** Opening RECORDS SHOWN block **

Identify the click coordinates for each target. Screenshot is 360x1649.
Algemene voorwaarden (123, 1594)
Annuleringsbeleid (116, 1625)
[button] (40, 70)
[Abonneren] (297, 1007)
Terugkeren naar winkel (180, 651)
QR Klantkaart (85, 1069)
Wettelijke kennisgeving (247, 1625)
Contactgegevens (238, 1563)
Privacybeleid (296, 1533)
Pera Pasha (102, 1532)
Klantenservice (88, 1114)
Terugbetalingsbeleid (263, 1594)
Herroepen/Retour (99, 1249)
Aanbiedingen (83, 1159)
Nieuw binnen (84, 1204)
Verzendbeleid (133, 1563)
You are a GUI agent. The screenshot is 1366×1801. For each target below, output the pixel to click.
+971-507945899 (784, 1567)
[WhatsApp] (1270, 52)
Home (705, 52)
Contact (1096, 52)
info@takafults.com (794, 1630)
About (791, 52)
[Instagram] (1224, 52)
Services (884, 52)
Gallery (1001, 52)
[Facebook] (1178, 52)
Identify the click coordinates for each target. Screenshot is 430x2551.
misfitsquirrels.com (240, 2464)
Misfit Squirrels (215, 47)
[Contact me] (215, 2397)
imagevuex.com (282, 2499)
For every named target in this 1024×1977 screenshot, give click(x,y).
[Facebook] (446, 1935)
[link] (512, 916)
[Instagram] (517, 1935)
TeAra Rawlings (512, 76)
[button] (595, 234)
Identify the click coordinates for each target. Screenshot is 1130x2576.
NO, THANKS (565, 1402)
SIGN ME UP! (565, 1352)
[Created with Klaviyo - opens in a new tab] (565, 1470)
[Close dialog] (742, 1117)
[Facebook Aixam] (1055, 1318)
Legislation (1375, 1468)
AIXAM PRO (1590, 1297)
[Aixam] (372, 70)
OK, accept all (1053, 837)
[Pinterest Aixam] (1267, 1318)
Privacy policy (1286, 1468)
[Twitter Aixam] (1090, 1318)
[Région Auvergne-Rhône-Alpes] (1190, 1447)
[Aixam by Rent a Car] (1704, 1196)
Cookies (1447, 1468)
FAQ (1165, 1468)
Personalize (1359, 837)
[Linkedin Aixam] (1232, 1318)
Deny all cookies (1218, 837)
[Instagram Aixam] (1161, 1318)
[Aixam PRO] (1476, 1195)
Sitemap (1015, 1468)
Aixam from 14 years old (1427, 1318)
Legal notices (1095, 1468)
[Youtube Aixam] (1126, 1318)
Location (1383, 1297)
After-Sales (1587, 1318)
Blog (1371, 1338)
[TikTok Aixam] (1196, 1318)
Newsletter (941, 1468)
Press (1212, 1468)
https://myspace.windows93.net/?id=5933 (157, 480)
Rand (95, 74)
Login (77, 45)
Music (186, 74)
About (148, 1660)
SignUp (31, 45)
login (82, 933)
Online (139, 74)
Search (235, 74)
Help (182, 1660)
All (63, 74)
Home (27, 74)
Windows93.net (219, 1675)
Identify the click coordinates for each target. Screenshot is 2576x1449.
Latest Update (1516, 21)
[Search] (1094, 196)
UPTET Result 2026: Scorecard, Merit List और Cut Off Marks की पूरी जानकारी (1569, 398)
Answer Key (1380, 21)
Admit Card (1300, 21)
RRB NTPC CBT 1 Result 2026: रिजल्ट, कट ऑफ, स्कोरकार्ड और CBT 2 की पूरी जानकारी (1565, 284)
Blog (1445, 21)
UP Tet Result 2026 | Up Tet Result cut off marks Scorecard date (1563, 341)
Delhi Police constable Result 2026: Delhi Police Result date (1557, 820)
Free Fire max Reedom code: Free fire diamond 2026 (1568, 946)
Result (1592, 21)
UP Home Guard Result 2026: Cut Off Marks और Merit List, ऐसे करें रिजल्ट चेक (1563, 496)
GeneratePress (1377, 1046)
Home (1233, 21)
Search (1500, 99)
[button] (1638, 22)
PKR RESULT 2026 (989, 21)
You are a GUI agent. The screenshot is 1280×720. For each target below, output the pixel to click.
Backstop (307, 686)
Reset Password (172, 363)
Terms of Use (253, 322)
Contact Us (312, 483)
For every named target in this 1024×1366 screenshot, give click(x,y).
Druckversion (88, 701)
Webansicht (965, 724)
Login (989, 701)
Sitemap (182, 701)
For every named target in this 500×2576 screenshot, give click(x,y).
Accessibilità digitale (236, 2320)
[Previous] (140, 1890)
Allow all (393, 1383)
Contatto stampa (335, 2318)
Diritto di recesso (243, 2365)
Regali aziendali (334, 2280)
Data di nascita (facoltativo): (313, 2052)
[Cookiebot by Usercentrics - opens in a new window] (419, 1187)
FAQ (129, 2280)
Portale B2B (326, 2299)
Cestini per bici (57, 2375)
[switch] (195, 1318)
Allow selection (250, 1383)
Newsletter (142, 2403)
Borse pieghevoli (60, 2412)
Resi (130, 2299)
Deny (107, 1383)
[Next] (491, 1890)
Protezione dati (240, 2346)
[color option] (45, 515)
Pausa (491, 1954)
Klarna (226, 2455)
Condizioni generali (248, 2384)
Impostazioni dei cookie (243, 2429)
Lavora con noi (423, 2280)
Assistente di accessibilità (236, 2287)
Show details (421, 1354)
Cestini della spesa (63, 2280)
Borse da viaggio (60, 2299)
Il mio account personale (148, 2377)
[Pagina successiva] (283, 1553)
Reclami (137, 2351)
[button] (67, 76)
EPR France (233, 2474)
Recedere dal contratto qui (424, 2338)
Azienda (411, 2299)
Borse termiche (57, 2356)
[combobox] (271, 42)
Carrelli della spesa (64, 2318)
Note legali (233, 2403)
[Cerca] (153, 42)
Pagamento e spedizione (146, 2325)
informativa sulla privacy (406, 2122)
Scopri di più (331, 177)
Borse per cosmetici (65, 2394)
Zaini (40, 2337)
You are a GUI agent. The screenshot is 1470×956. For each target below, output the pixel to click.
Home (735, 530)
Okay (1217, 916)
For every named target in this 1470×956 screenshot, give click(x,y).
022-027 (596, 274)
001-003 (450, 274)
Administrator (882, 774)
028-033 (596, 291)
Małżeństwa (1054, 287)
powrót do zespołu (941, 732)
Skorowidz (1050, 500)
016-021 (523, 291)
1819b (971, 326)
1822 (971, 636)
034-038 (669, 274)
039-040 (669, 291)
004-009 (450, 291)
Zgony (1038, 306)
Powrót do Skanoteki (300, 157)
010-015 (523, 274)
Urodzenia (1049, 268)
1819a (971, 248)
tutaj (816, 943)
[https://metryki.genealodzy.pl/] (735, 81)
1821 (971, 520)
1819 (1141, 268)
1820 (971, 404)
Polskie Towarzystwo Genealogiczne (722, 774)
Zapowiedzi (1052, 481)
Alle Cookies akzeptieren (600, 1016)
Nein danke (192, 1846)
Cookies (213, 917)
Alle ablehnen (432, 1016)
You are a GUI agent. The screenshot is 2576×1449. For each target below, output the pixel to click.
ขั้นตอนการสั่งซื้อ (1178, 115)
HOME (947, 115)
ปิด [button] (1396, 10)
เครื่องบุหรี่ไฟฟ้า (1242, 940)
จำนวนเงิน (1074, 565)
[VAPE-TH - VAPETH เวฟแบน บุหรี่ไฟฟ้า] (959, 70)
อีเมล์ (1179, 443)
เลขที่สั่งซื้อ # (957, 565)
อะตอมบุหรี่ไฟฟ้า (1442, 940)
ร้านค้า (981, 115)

** Closing RECORDS SHOWN block **

:: YOUR ASSIGNMENT ::
Using the data above, reproduce exactly the lines between those holding "[Next] (491, 1890)" and "Carrelli della spesa (64, 2318)", inclusive, and no others.

:: WRITTEN REPLY ::
[Next] (491, 1890)
Protezione dati (240, 2346)
[color option] (45, 515)
Pausa (491, 1954)
Klarna (226, 2455)
Condizioni generali (248, 2384)
Impostazioni dei cookie (243, 2429)
Lavora con noi (423, 2280)
Assistente di accessibilità (236, 2287)
Show details (421, 1354)
Cestini della spesa (63, 2280)
Borse da viaggio (60, 2299)
Il mio account personale (148, 2377)
[Pagina successiva] (283, 1553)
Reclami (137, 2351)
[button] (67, 76)
EPR France (233, 2474)
Recedere dal contratto qui (424, 2338)
Azienda (411, 2299)
Borse termiche (57, 2356)
[combobox] (271, 42)
Carrelli della spesa (64, 2318)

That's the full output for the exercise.